BOX- BEHNKEN EXPERIMENTAL DESIGN IN FACTORIAL EXPERIMENTS: THE IMPORTANCE OF BREAD FOR NUTRITION AND HEALTH


Tekindal M. A., BAYRAK H., ÖZKAYA B., GENÇ Y.

TURKISH JOURNAL OF FIELD CROPS, cilt.17, sa.2, ss.115-123, 2012 (SCI-Expanded) identifier identifier

  • Yayın Türü: Makale / Tam Makale
  • Cilt numarası: 17 Sayı: 2
  • Basım Tarihi: 2012
  • Dergi Adı: TURKISH JOURNAL OF FIELD CROPS
  • Derginin Tarandığı İndeksler: Science Citation Index Expanded (SCI-EXPANDED), Scopus, TR DİZİN (ULAKBİM)
  • Sayfa Sayıları: ss.115-123
  • Anahtar Kelimeler: Box-Behnken Experimental Design, Fermentation Time, Phytic Acid, Response Surface Method, The Amount Of Bran, The Amount Of Yeast, PHYTIC ACID, PHYTATE
  • Gazi Üniversitesi Adresli: Evet

Özet

In this study, a BOX-BEHNKEN design (BBD) of response surface methodology was used to investigate the effects of the amount of bran, the amount of yeast and the fermentation time on the amount of phytic acid in bread. The goal of first order factorial experiment is to identify the optimum levels of independent variables for the dependent variable. In this study, the implementation of first order response surface model and interpretation of the results were based on a 3(k) Box- Benhnken (BBD) experimental design with one replicate. RESULTS: The calculation of the data for the first-order response surface model revealed that R-2 was 99,5% and that the model described most of the variance in the dependent variable (phytic acid). CONCLUSION: According to the results of the Box-Behnken experimental design (BBD), it was found that the amount of bran and the fermentation time had highest effect on phytic acid and that the amount of yeast, either alone or in any interaction, had no effect on the amount of phytic acid. Thus, it was concluded that optimal use of the amount of bran and fermentation time in the production of high-quality bread could prevent several diseases in future.

--------------------------------

**QUESTIONS**.
(a) In the bread study entry, which factors had the highest effect on phytic acid?
(b) Edit the bread study entry between "Tekindal M. A., BAYRAK" and "TR DİZİN (ULAKBİM)", inclusive, putting "2013" wherever "2012" occurs.
(c) Translate this sentence from the bread study entry into Spanish: "Thus, it was concluded that optimal use of the amount of bran and fermentation time in the production of high-quality bread could prevent several diseases in future."

--------------------------------

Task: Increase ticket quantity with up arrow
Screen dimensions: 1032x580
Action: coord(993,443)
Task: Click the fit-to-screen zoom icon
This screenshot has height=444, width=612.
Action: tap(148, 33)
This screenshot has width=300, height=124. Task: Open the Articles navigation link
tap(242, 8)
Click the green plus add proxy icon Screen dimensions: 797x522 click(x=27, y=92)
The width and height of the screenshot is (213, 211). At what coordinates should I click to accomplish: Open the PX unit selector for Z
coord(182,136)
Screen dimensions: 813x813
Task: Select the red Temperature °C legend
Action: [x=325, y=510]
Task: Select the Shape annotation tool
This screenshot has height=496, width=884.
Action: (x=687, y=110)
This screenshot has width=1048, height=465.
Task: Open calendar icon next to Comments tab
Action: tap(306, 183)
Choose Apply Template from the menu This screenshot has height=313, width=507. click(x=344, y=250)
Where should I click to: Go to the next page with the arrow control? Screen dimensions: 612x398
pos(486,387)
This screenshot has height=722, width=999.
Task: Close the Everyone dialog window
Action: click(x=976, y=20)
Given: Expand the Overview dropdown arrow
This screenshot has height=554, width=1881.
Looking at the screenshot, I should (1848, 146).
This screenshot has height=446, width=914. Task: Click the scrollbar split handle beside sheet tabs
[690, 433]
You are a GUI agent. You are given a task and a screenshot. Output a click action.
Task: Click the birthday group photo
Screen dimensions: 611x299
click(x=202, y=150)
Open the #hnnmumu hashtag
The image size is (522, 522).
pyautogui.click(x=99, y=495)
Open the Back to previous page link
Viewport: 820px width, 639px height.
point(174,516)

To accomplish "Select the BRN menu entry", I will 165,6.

--------------------------------

**ANSWERS PROVIDED**.
(a) The amount of bran and the fermentation time.

(b)
Tekindal M. A., BAYRAK H., ÖZKAYA B., GENÇ Y.

TURKISH JOURNAL OF FIELD CROPS, cilt.17, sa.2, ss.115-123, 2013 (SCI-Expanded) identifier identifier

  • Yayın Türü: Makale / Tam Makale
  • Cilt numarası: 17 Sayı: 2
  • Basım Tarihi: 2013
  • Dergi Adı: TURKISH JOURNAL OF FIELD CROPS
  • Derginin Tarandığı İndeksler: Science Citation Index Expanded (SCI-EXPANDED), Scopus, TR DİZİN (ULAKBİM)

(c) Por lo tanto, se concluyó que el uso óptimo de la cantidad de salvado y del tiempo de fermentación en la producción de pan de alta calidad podría prevenir varias enfermedades en el futuro.